- Directed by: Arne Birkenstock
- Written by: Arne Birkenstock
- Produced by: Arne Birkenstock; Thomas Springer; Helmut G. Weber;
- Cinematography: Volker Noack; Sergio Gazzera; Toni Hervida;
- Edited by: Felix Bach
- Music by: Luis Borda
- Production companies: Fruitmarket Kultur und Medien; Tradewind Pictures;
- Release date: 8 December 2005;
- Running time: 86 minutes
- Country: Germany
- Language: Spanish

= 12 Tangos =

2005 film

12 Tangos: Adios Buenos Aires is a German documentary film from director and producer Arne Birkenstock. It was filmed in 2004 in Buenos Aires. The music was arranged and composed by the guitarist and composer Luis Borda. The movie was produced by Cologne production companies Fruitmarket Kultur und Medien and Tradewind Pictures in collobaration with ZDF and Arte. Script development was aided by the European Media-Program. The movie was released by Kinostar GmbH and sold worldwide by Medialuna Entertainment. Co-producers Peter Bach and Hans Georg Haakshorst supported its production.

==Synopsis==
The documentary tells the story of several tango dancers in crisis-ridden Buenos Aires. In the "Catedral", a 200 years old granary in Buenos Aires, an orchestra plays 12 well known tangos, while the weekly ball guests move in circles. Professional dancer Roberto Tonet (age 71) and 20-year-old dancer Marcela are featured. Tonet lost his pension during the banking crisis and Marcela is preparing to emigrate to Europe. Around them are other dancers whose dancing and daily lives are explored. Rodrigo and Fabiana are two schoolchildren who live in the poor neighborhood Nueva Pompeya. Rodrigo is the son of Bolivian immigrants, Fabiana lives alone with her three siblings since her mother left to work as a cleaning lady in Spain, in order to earn enough money to pay rent. The movie shows the farewell of the mother and her four children. The five members of the trash rock band "Las Muñecas" take to the stage in the hippest Tango club of the city. They live in the "Catedral", organize tango balls and interpret Carlos Gardel 's songs on their e-guitars.

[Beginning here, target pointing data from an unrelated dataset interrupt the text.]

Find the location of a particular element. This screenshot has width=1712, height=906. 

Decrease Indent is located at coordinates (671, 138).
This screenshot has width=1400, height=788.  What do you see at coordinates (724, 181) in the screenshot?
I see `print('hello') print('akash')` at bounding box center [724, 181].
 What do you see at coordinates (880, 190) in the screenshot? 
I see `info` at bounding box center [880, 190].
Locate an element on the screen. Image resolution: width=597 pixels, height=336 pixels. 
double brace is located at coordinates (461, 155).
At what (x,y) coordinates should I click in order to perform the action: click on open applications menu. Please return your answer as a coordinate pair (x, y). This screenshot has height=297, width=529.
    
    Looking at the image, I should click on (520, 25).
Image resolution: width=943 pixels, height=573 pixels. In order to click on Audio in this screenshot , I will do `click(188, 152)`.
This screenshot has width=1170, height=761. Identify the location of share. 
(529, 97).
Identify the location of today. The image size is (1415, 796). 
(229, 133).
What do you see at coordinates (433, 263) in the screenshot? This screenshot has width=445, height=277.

Tango is the expression of crisis and lost hope and their connection is reflected in the history of these dancers who lost wealth, jobs and salaries due to the current situation. In 12 Tangos their story and that of their ancestors is told.

==Music==
Composer and guitarist Luis Borda formed Argentinean musicians into an orchestra representing several generations: 92-year-old Maria de la Fuente sang with Lidia Borda. Also singing are Gabriel Menendez, Jorge Sobral and Eduardo Borda. The movie shows the final recordings with bandoneon legend José Libertella, who died shortly after the movie was completed. The bandoneon is also played by Julio Pane and Pablo Mainetti. The violin is played by concertmaster of the Teatro Colon Mauricio Marcelli, supported by Huberto Ridolfi and Elisabet Ridolfi. The orchestra is completed by pianist Diego Shissi, bassist Oscar Giunta, trompetist Juan Cruz de Urquiza, Pablo La Porta (percussion), Marcos Cabezas (vibraphone), Diego Pojomowsky (e-bass) and the saxophone-quartet De Coté. The orchestra's repertoire includes classics such as "Adiós Nonino", "Sur", "La Cachila", "La Puñalada" and "Milonga de mis amores" and lesser-known treasures such as "Pampero", "En carne propia" or the waltz "El Paisaje, and new compositions such as "Ironía del Salón" and "Corralito".